▶ **Exercise inputs**
....
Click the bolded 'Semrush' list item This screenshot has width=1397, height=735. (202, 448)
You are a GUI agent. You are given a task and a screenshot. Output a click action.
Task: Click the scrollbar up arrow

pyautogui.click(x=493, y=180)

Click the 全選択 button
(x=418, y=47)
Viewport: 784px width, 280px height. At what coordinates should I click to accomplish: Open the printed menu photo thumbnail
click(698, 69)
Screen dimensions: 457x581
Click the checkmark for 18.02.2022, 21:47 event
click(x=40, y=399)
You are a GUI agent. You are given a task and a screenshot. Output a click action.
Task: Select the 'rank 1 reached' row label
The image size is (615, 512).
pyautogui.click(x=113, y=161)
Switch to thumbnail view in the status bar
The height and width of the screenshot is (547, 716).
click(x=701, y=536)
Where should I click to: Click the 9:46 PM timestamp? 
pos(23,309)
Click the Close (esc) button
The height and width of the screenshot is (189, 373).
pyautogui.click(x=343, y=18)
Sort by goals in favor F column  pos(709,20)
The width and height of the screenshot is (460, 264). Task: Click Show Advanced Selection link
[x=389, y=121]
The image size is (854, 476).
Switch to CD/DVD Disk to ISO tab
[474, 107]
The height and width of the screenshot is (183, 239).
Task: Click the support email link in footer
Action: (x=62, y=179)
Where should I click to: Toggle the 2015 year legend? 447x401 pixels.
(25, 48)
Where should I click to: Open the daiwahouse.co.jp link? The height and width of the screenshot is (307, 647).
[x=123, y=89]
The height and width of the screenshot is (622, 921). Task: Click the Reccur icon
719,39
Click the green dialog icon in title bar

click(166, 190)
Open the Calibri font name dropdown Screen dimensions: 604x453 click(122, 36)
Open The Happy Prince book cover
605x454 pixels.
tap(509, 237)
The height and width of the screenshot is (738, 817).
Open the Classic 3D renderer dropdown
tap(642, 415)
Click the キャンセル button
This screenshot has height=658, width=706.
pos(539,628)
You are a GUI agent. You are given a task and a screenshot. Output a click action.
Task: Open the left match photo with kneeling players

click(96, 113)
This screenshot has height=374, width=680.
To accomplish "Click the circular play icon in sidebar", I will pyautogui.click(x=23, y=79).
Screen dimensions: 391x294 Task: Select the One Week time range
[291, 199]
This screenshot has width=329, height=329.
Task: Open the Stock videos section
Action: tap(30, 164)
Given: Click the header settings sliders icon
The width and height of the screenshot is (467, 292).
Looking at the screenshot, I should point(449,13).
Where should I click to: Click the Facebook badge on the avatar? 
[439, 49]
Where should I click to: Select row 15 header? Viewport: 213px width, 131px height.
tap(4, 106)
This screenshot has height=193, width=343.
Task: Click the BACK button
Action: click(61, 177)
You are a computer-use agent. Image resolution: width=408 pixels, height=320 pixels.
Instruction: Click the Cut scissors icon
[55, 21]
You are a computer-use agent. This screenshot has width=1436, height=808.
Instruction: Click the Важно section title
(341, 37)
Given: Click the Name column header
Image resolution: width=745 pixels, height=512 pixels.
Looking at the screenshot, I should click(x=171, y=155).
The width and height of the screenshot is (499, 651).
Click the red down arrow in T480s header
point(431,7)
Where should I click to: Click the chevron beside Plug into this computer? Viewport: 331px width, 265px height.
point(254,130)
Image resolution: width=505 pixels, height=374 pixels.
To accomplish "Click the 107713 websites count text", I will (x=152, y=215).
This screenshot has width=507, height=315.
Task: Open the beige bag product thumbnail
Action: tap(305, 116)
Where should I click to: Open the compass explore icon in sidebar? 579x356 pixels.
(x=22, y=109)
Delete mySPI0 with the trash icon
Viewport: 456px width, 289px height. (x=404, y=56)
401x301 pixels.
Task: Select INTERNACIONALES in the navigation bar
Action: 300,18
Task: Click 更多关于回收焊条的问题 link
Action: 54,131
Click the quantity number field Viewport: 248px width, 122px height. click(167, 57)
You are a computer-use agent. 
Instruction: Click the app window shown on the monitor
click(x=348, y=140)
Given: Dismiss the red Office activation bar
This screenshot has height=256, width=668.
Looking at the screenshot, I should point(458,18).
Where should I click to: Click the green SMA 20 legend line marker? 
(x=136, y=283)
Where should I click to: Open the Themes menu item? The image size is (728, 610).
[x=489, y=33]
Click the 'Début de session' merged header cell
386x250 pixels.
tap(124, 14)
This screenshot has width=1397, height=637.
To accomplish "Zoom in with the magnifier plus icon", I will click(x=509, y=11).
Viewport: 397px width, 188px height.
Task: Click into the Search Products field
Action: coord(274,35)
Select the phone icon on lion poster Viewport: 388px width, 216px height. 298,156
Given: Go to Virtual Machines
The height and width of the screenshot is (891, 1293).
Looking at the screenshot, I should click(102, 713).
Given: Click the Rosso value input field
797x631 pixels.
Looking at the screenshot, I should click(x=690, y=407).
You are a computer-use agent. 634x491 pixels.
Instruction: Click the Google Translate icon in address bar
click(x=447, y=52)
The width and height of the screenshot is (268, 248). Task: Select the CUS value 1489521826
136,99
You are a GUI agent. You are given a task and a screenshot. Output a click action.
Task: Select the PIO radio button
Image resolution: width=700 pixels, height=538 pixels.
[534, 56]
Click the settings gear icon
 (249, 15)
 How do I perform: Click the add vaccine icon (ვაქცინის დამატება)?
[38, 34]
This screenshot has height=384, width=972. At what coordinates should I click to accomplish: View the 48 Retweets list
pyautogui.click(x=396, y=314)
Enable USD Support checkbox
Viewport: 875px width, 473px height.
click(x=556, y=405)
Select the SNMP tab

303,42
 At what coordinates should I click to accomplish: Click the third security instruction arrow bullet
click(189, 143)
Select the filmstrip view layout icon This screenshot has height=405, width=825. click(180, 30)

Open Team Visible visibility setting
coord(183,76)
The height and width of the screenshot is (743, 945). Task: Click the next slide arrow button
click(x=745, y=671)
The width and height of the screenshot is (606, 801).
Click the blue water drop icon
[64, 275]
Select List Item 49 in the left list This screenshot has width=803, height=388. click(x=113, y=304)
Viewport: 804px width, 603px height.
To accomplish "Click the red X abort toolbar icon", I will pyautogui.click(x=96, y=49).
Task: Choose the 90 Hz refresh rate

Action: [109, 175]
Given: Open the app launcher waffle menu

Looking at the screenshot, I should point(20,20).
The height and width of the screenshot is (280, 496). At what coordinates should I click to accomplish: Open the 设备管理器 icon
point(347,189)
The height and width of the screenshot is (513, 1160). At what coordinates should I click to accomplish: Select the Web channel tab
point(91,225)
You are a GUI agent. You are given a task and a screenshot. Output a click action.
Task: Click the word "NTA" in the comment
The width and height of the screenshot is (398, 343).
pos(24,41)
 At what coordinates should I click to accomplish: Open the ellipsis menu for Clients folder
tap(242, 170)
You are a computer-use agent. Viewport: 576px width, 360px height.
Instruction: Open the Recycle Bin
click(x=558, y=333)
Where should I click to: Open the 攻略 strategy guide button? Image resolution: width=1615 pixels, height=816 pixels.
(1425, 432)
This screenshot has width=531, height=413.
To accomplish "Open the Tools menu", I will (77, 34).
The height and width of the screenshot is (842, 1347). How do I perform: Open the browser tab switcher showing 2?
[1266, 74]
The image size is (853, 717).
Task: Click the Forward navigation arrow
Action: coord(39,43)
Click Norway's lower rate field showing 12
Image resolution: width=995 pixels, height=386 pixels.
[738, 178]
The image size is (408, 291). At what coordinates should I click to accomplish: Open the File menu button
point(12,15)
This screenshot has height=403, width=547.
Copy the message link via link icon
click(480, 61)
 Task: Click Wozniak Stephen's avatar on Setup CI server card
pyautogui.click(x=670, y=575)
....
▶ **Required action**
Find the word "column" in the records and pull out each line that has it.

▶ **Completed task**
Sort by goals in favor F column  pos(709,20)
Given: Click the Name column header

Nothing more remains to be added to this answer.